04.12.2007 | aktual.: 04.12.2007 18:38
"Tygodnik Powszechny" dotarł do rękopisu modlitwy Jana Pawła II, zapisanej przez Ojca Św. w 2004 r. drżącą ręką; chybotliwym, niewyraźnym pismem. Według "Tygodnika", najprawdopodobniej jest to ta sama modlitwa, której przyszłego papieża nauczył w dzieciństwie ojciec, kapitan Wojska Polskiego, Karol Wojtyła.
Jan Paweł II wspominał o niej m.in. w 1979 r. na spotkaniu z młodzieżą w Warszawie, a dziesięć lat później - Andre Frossardowi, francuskiemu dziennikarzowi i filozofowi, przyjacielowi papieża. Mimo, że mówił o niej wiele razy, dotąd nigdzie nie była publikowana.
Tekst oraz faksymile modlitwy ukaże się w nowym - zmienionym pod względem formatu i szaty graficznej "Tygodniku Powszechnym". Od środy to katolickie pismo społeczno - kulturalne ukazywać się będzie w mniejszym o połowę formacie. "Tygodnik" ma być jednocześnie bardziej kolorowy, bogatszy w zdjęcia i wydawany na lepszym papierze.

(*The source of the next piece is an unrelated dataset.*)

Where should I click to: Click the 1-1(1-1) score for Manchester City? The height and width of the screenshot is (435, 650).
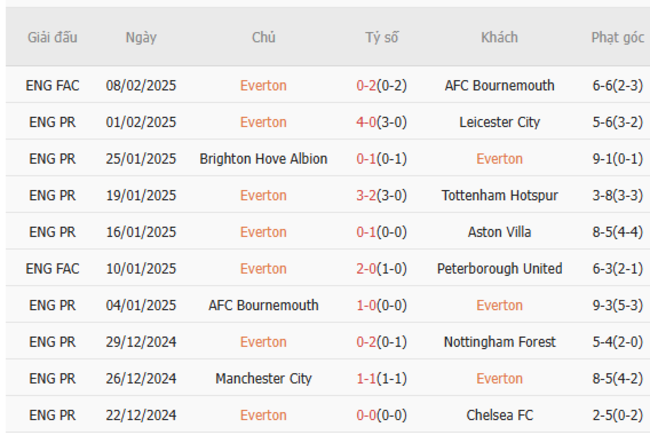click(381, 378)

Zmniejszyliśmy format "Tygodnika", inne zmiany podejmujemy z wielką ostrożnością. Bo ośmielamy się sądzić, że powstanie i 62 lata istnienia tego pisma jest cudem, a cuda wymagają uwagi i szacunku, są bowiem znakiem Jego obecności - zapewnia redaktor naczelny pisma, ks. Adam Boniecki.
"Tygodnik Powszechny" został założony w marcu 1945 r. przez metropolitę krakowskiego Adama S. Sapiehę i oddany w prowadzenie świeckim. Redaktorem naczelnym pisma od 1945 r. do 1999 r. był Jerzy Turowicz, a po jego śmierci został nim ks. Adam Boniecki.
W 1949 r. właśnie w "Tygodniku" debiutował jako dziennikarz ks. Karol Wojtyła. W ciągu ponad 60-letniej historii przez łamy pisma przewinęli się niemal wszyscy polscy intelektualiści. W okresie PRL wydawanie "Tygodnika" było dwukrotnie zawieszane przez władze państwowe - w 1953 r. za odmowę publikacji odredakcyjnego pożegnania Stalina oraz w stanie wojennym.